Inconsistent behavior between public-ipv6 annotations and public-ipv6 cli option

dvgt commented 8 months ago

Expected Behavior

The node annotation flannel.alpha.coreos.com/public-ipv6 or flannel.alpha.coreos.com/public-ipv6-overwrite (if set), should have the same impact as setting the --public-ipv6 option of the flanneld binary.

Current Behavior

When setting one or both annotations to a specific address and not specifying the --public-ipv6 cli option, the external address used by flannel seems to always be the first address of the interface which also has the address from the annotations.
When using the --public-ipv6 cli option, the external address used by flannel is always the address given by the cli option.

Possible Solution

Steps to Reproduce (for bugs)

Setup a dual-stack cluster with at least two nodes (we use rancher RKE2) using canal as network plugin.
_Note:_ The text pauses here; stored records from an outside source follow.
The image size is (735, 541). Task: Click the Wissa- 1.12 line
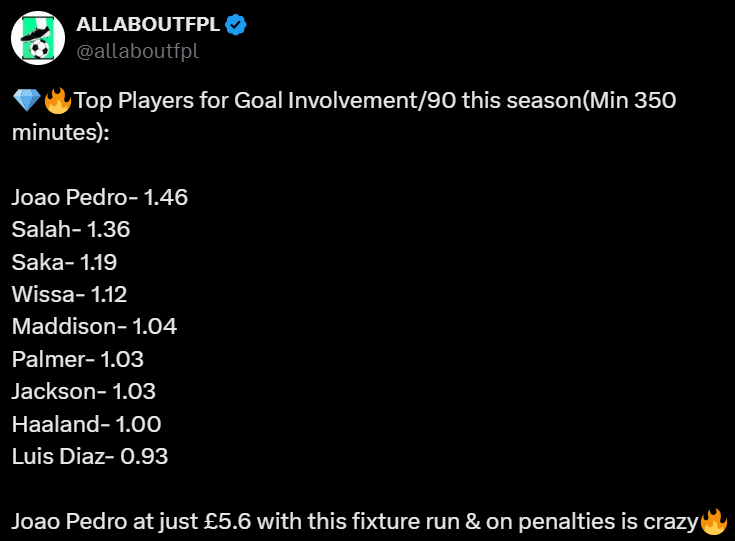(x=69, y=294)
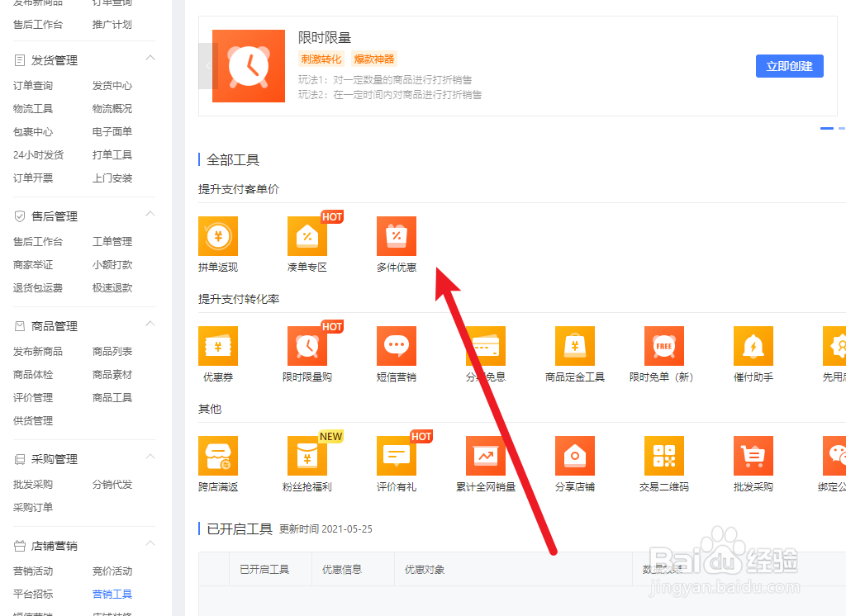The height and width of the screenshot is (616, 846).
Task: Open the 商品定金工具 deposit tool
Action: click(574, 344)
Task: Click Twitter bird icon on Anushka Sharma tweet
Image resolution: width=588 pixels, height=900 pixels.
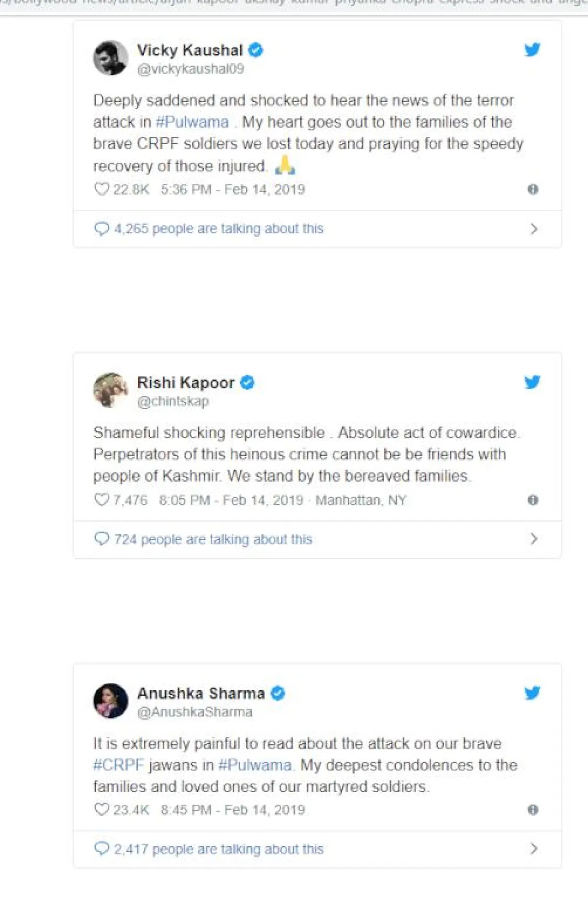Action: click(x=532, y=693)
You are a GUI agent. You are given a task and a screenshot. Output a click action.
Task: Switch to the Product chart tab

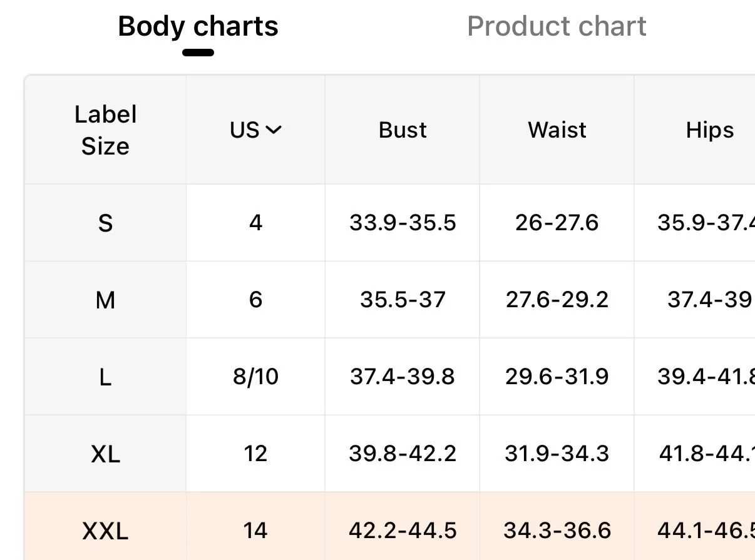[557, 26]
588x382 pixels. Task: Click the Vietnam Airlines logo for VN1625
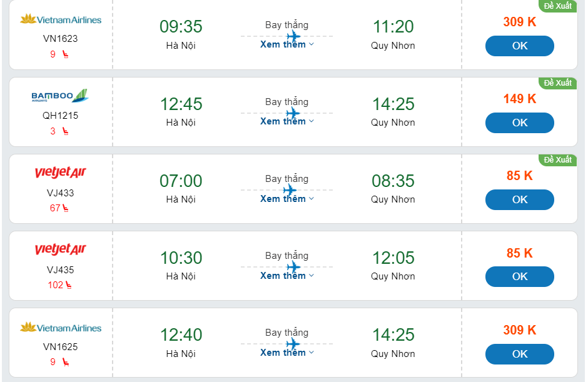pos(60,328)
Example config for a master node (/etc/rancher/rke2/config.yaml):

server: https://10.50.147.218:9345
container-runtime-endpoint: /run/containerd/containerd.sock
write-kubeconfig: /etc/rancher/rke2/rke2.yaml
write-kubeconfig-mode: 0644
debug: False
tls-san:
  - 10.50.147.218
  - 2001:x:x:x:x:x:x:218
data-dir: /var/lib/rancher/rke2
cluster-cidr: 10.44.0.0/16,2001:x:x:y::/108
service-cidr: 10.43.0.0/16,2001:x:x:z::/112
service-node-port-range: 30000-32767
cluster-dns: 10.43.0.10
cluster-domain: cluster.local
node-name: master-node
node-external-ip: 10.50.147.218,2001:x:x:x:x:x:x:218
node-ip: 10.50.147.218,2001:x:x:x:x:x:x:218
node-taint:
  - node-role.kubernetes.io/etcd=true:NoExecute
selinux: False
disable:
  - rke2-ingress-nginx
disable-cloud-controller: False
etcd-expose-metrics: True
etcd-disable-snapshots: False
etcd-snapshot-name: etcd-snapshot
etcd-snapshot-schedule-cron: 0 */1 * * *
etcd-snapshot-retention: 12
etcd-snapshot-dir: /var/lib/rancher/rke2/server/db/snapshots
kube-apiserver-arg:
  - kubelet-preferred-address-types=InternalIP,ExternalIP,Hostname
  - disable-admission-plugins=AlwaysPullImages
  - authorization-mode=Node,RBAC enable-admission-plugins=NamespaceLifecycle,LimitRanger,ServiceAccount,DefaultStorageClass,DefaultTolerationSeconds,MutatingAdmissionWebhook,ValidatingAdmissionWebhook,ResourceQuota,NodeRestriction,Priority,TaintNodesByCondition,PersistentVolumeClaimResize
kube-controller-manager-arg:
  - node-cidr-mask-size-ipv4=24
  - node-cidr-mask-size-ipv6=116
disable-scheduler: False
kubelet-arg:
  - fail-swap-on=true
  - max-pods=110
disable-kube-proxy: False
cni: canal

Example config for a worker node (/etc/rancher/rke2/config.yaml)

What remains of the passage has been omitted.